:: Задания ::
**1.** Переведите на английский язык это предложение из фрагмента о «Тропике Рака»: Делает вид, что пишет спонтанно, «автоматическим письмом», как придется: «Я не думаю ни о чем».
**2.** Сколько раз, по крайней мере, переписывался «Тропик Рака», согласно фрагменту о романе Миллера?
**3.** Допишите следующую часть фрагмента о «Тропике Рака» Миллера, начав сразу после его последнего предложения.

:: Фрагмент текста ::
◇ ◇ ◇ ◇ ◇ ◇ ◇

Оптика (модное ныне слово) «Тропика Рака» столь прихотлива, что читатель имеет возможность не только познакомиться с уже написанной книгой, но и поучаствовать в ее написании: «Во мне начала расти Книга. Я повсюду ношу ее с собой…» Об уже созданном, готовом, состоявшемся Миллер имеет обыкновение говорить не в прошедшем, а в будущем времени: «Это будет Новая Библия», «Я запишу все, что придет мне в голову: икру, капли дождя, мазут, вермишель, ливерную колбасу». Делает вид, что пишет спонтанно, «автоматическим письмом», как придется: «Я не думаю ни о чем». Что на бумагу выкладывает все, «что придет мне в голову», — тогда как в действительности отбор производит строжайший: «Тропик Рака» переписывался, по крайней мере, трижды. Приглашает (прямо как сегодняшний постмодернист) читателя к сотворчеству, дает ему заглянуть в свою творческую лабораторию, заранее предупреждает его, что мысли и чувства, которые он встретит на страницах книги, будут непривычны, неожиданны и в то же время неоспоримы: «Я — абсолютное чувство… и нет никого в мире, кому бы я мог передать хоть частичку своих чувств». И то же самое — в другом месте и другими словами: «Я условился сам с собой: не менять ни строчки из того, что пишу… Тысячи диких мыслей выливаются из меня, как из лопнувшей трубы». Мысли и в самом деле будто бы выливаются: «Я люблю все, что течет. Реки, сточные канавы, лаву, сперму, кровь, желчь, слова, фразы. Мое желание плыть — беспредельно». Правы П. Вайль и А. Генис, писавшие о «мифе текучести» у Миллера, о том, что его реальность лишена «окостеневшего, неподвижного»[42].

◇ ◇ ◇ ◇ ◇ ◇ ◇

:: Раздел данных ::
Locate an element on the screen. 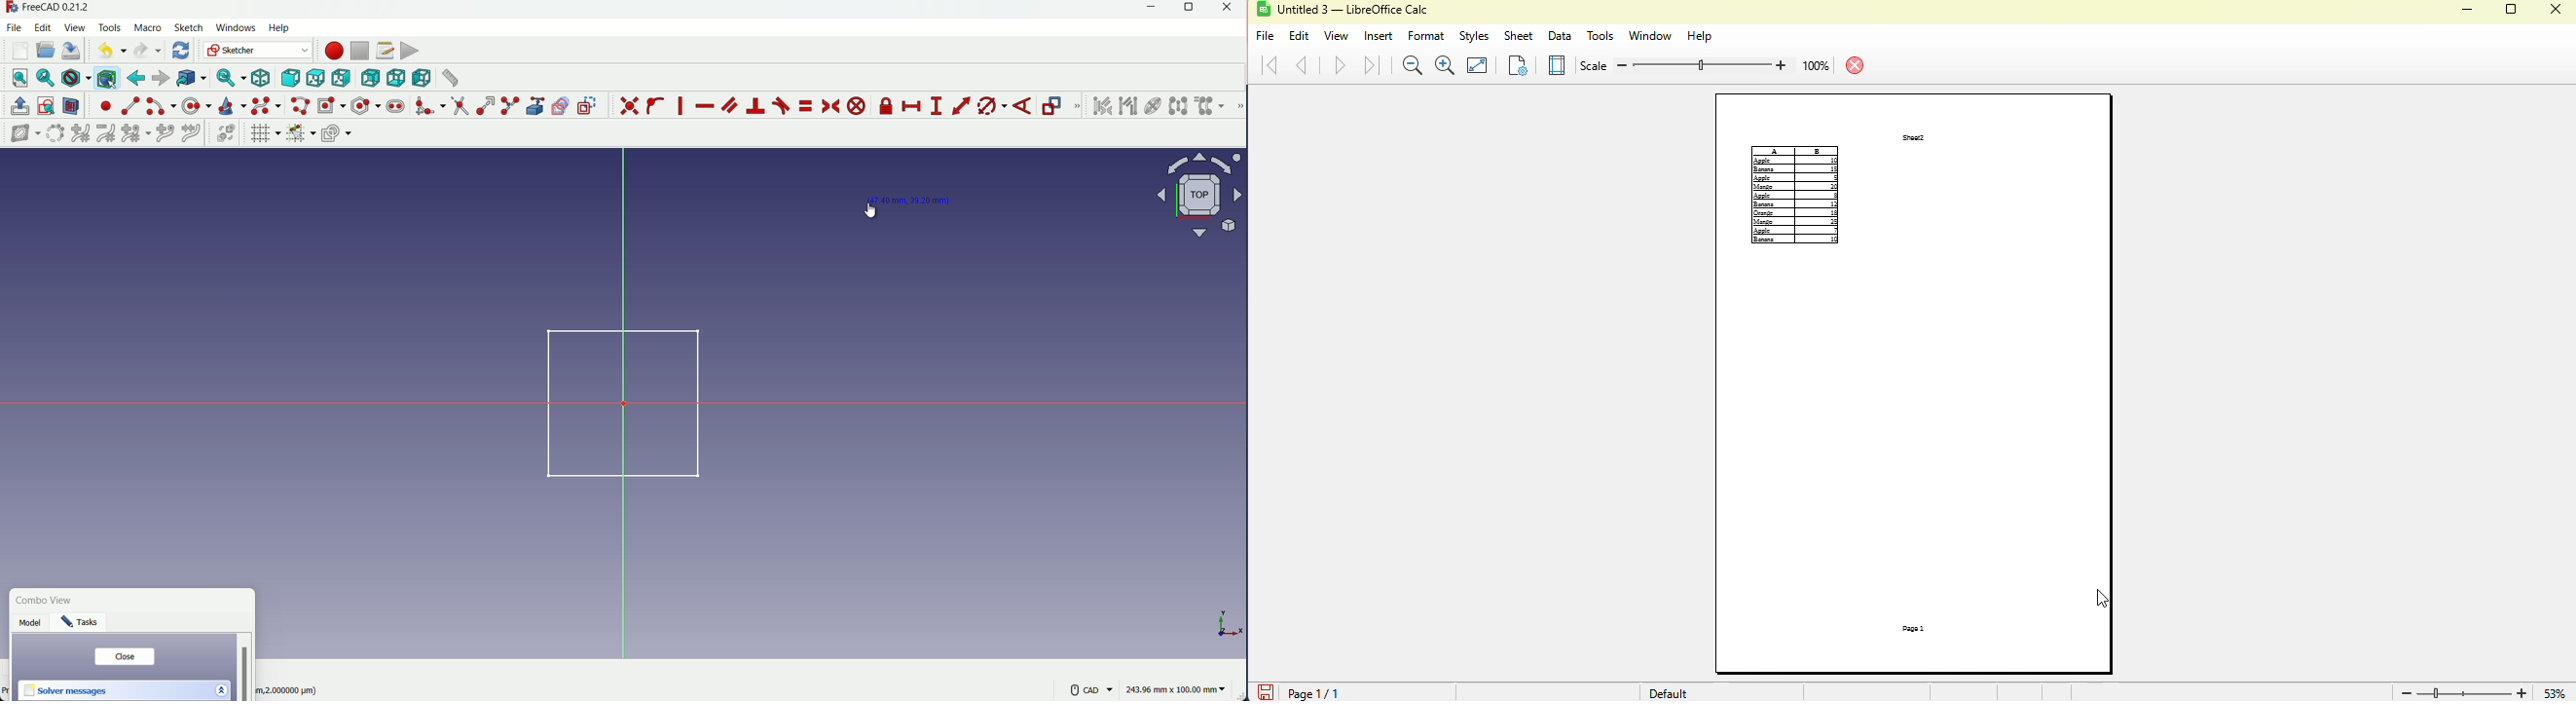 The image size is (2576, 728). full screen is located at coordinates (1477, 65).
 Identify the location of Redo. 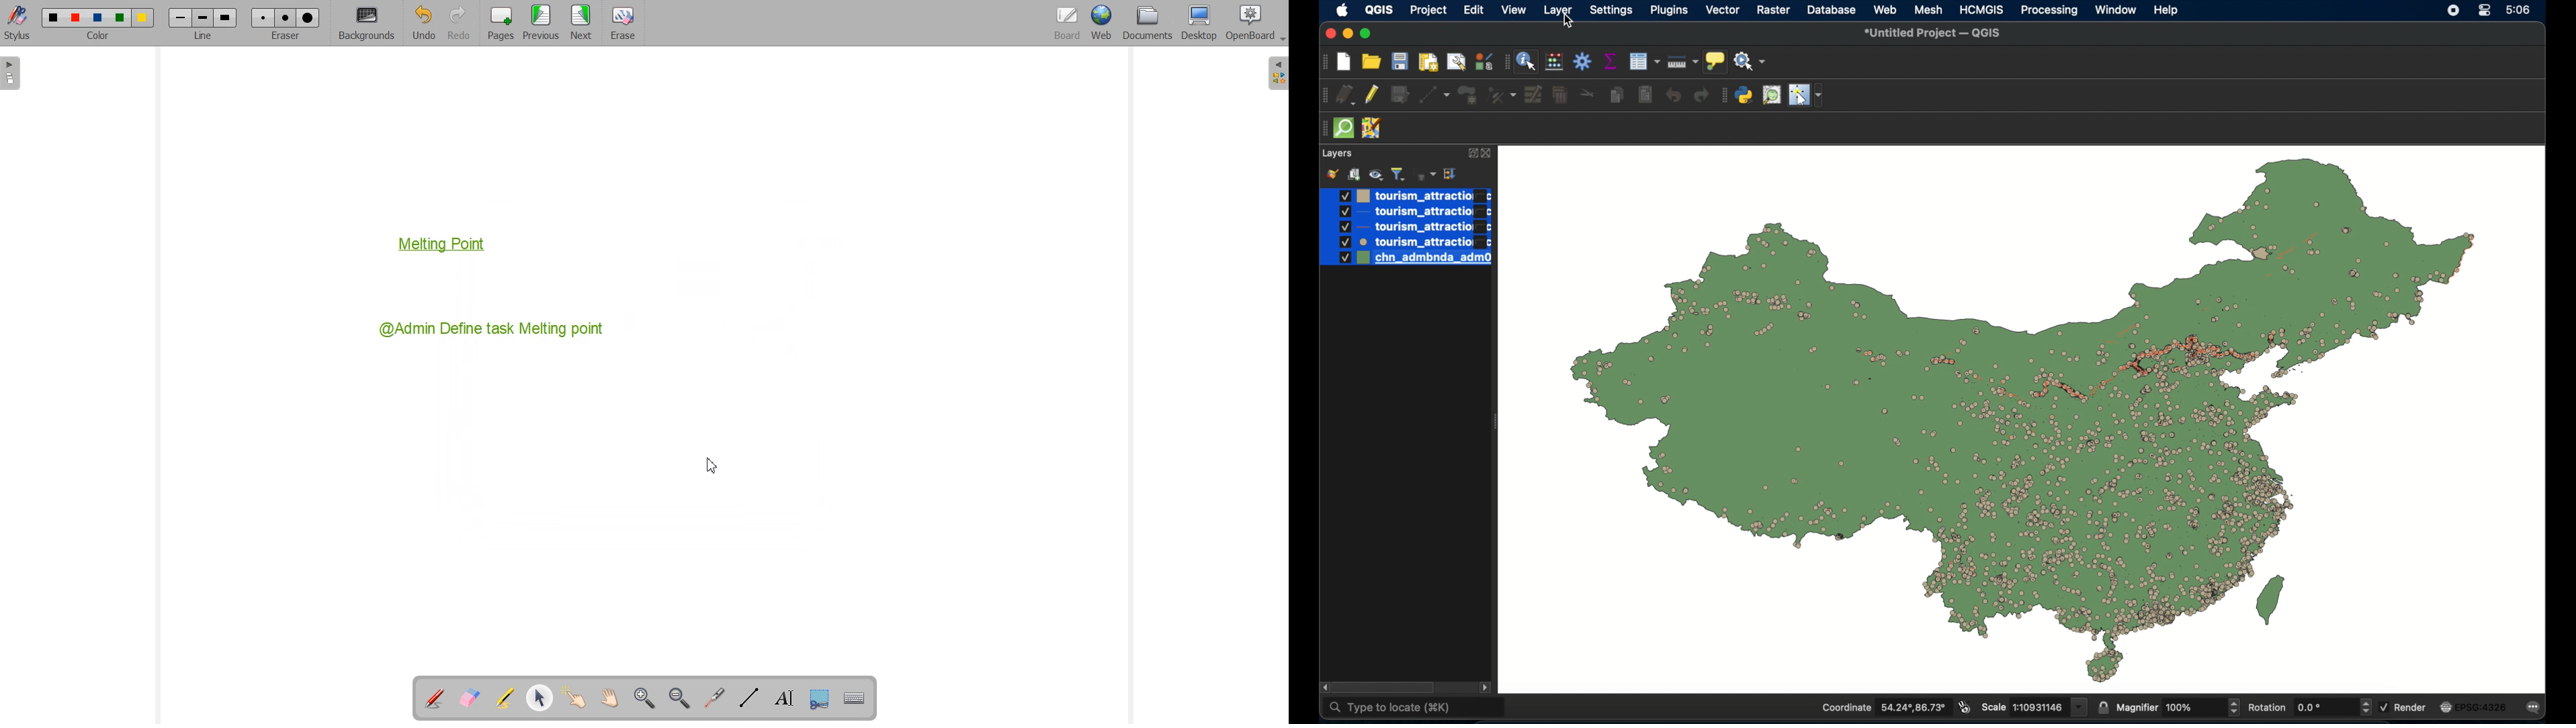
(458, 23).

◇ ◇ ◇ ◇ ◇ ◇ ◇

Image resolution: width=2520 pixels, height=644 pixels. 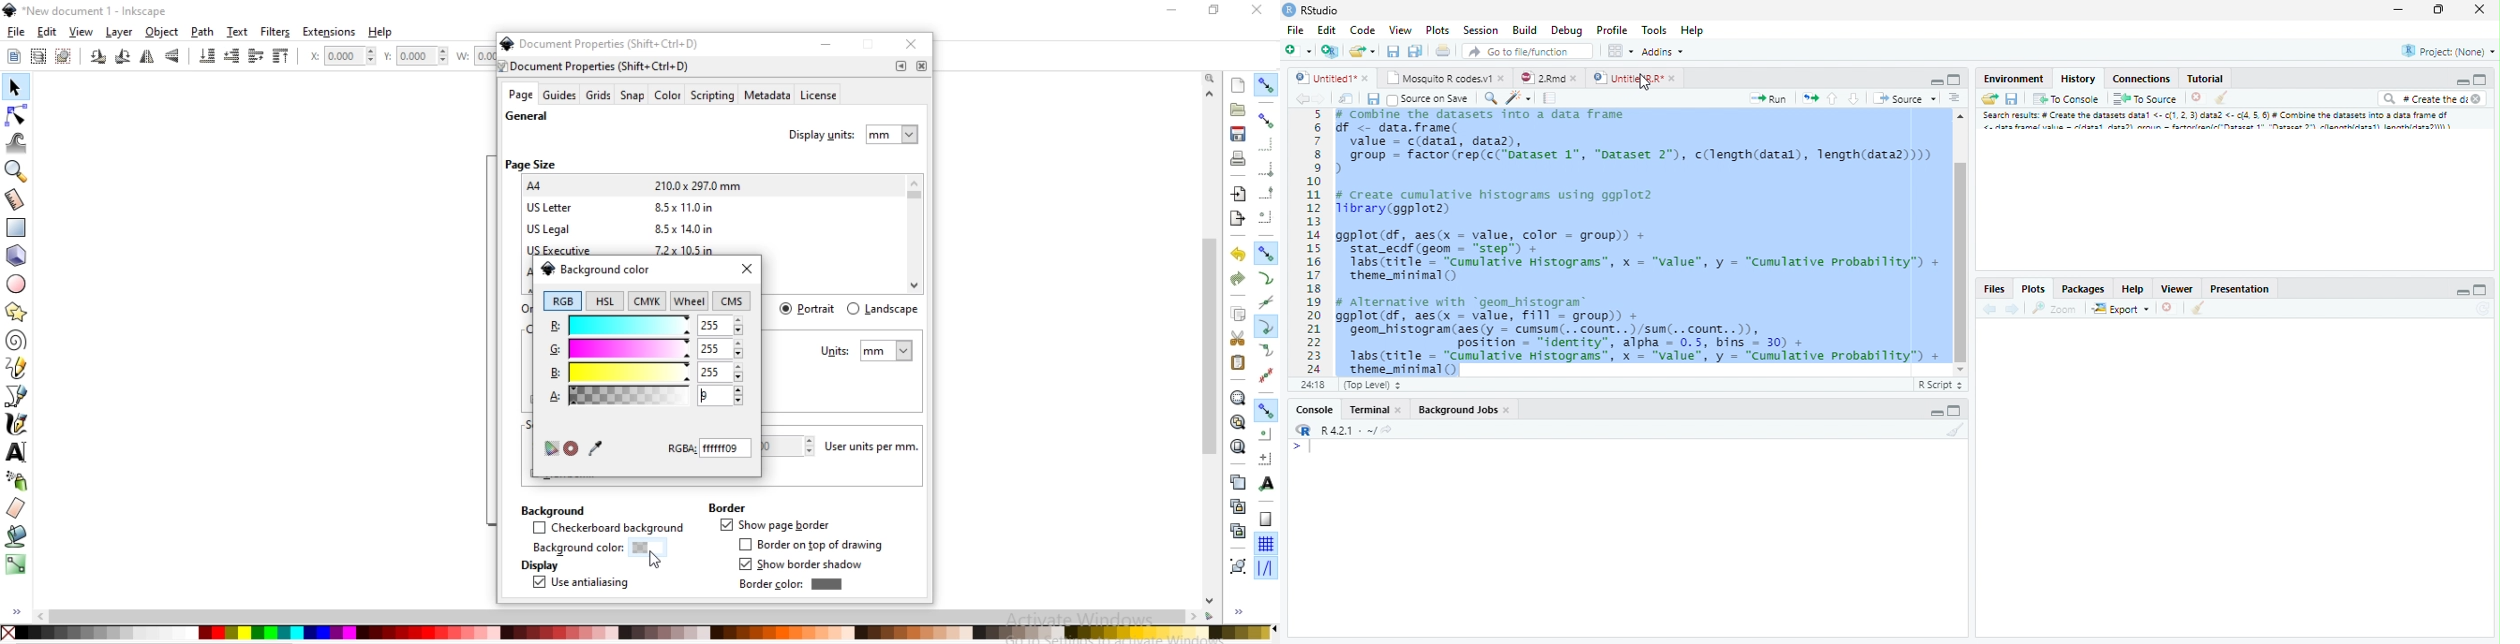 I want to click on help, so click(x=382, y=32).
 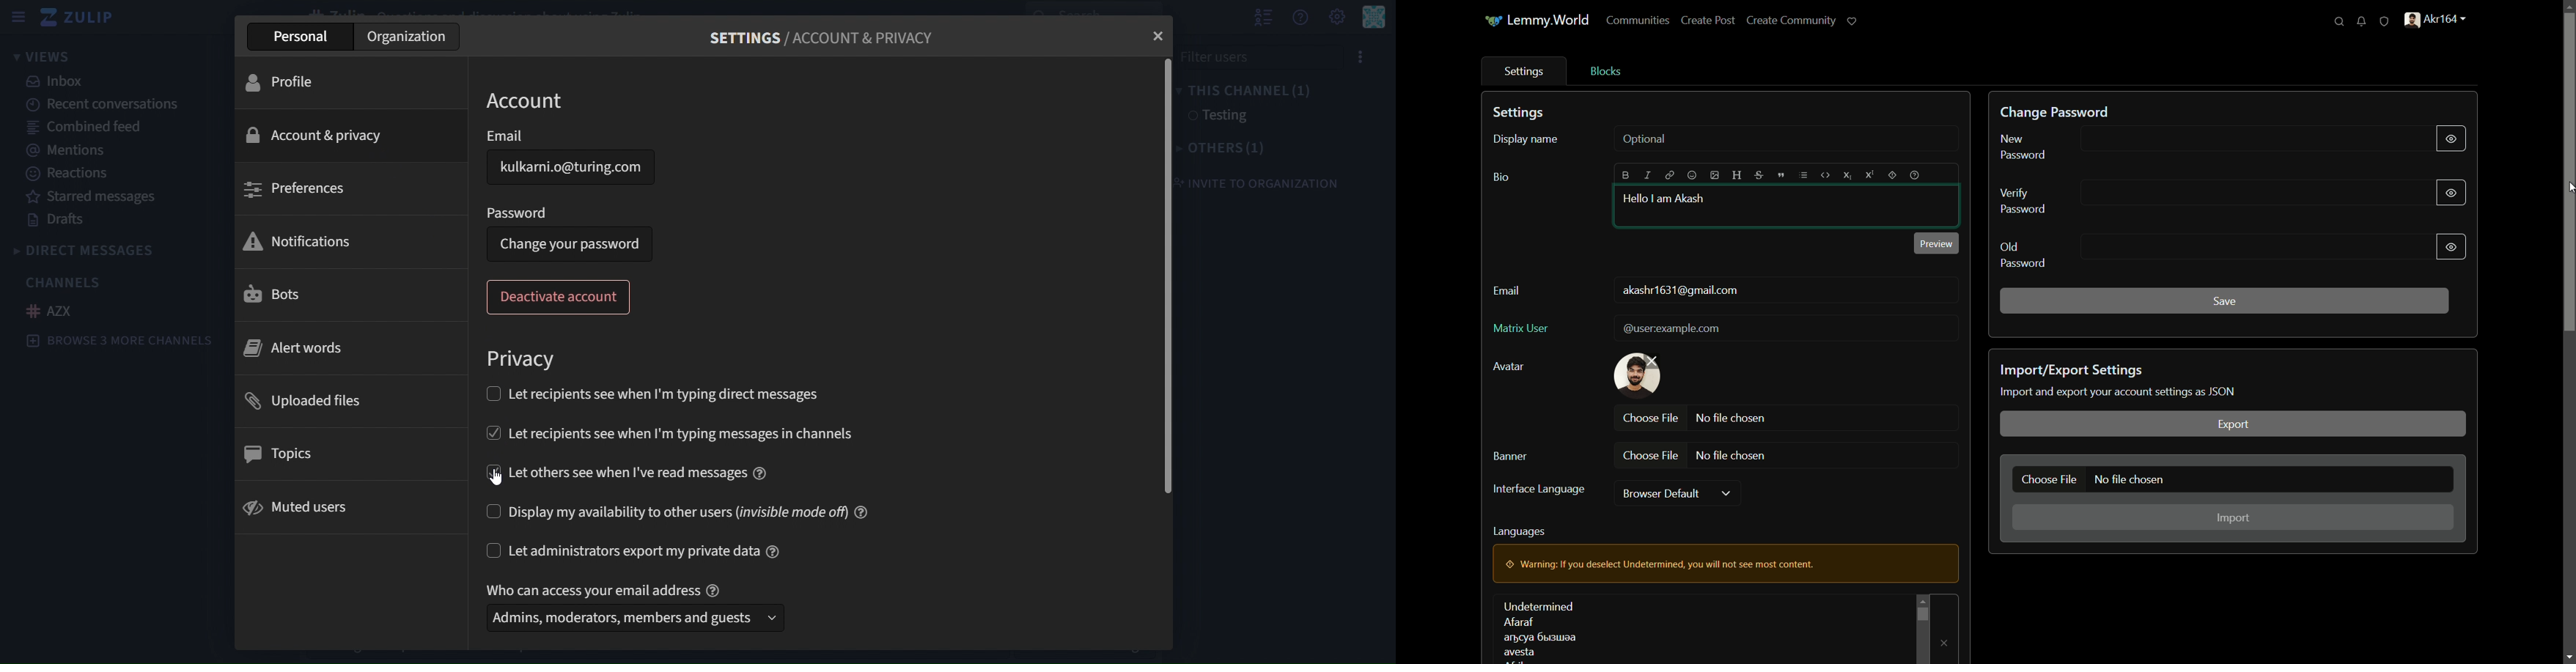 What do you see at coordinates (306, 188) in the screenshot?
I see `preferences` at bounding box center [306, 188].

◇ ◇ ◇ ◇ ◇ ◇ ◇

:: Ответы ::
**1.** He pretends that he writes spontaneously, by "automatic writing," however it comes out: "I am not thinking about anything."

**2.** По крайней мере трижды.

**3.**
Мыслей, впрочем, не тысячи. Их — основных, сквозных, — в сущности, всего три. И ничего в них нет особенно «дикого», из ряда вон выходящего: в 1930-е годы, когда одна война недавно кончилась, а другая неудержимо надвигалась, эти мысли высказывали многие западные интеллектуалы; «интеллектуал», впрочем, у Миллера — слово бранное. Мысли эти будут потом у писателя повторяться из книги в книгу, существенно не меняясь. Вся миллеровская философия (его «песнь», как он сам определил свой жанр) намечена в «Тропике Рака», окончательно же сформируется, как мы вскоре увидим, в «Черной весне».

Мысль главная, первостепенная заключена, собственно, в четырех словах: чем хуже, тем лучше. «Катастрофы, бессмысленность, неудовлетворенность носятся в воздухе. На меня это производит бодрящее впечатление. Ни подавленности, ни разочарования — даже некоторое удовольствие». Чтобы читателю эта отдающая парадоксом мысль запомнилась, чтобы он с ней сжился, ее усвоил, Миллер повторяет ее на страницах романа многократно, в разных, так сказать, модификациях, выражает в лапидарной, афористической форме. Один такой парадокс мы — вслед за многими, пишущими о «Тропике», — уже цитировали: «У меня нет ни работы, ни сбережений, ни надежд. Я счастливейший человек в мире». А вот и еще несколько, в том же духе: «Я в безнадежном тупике — и чувствую себя уютно и удобно». Или: «К черту скорбные и погребальные песнопения!»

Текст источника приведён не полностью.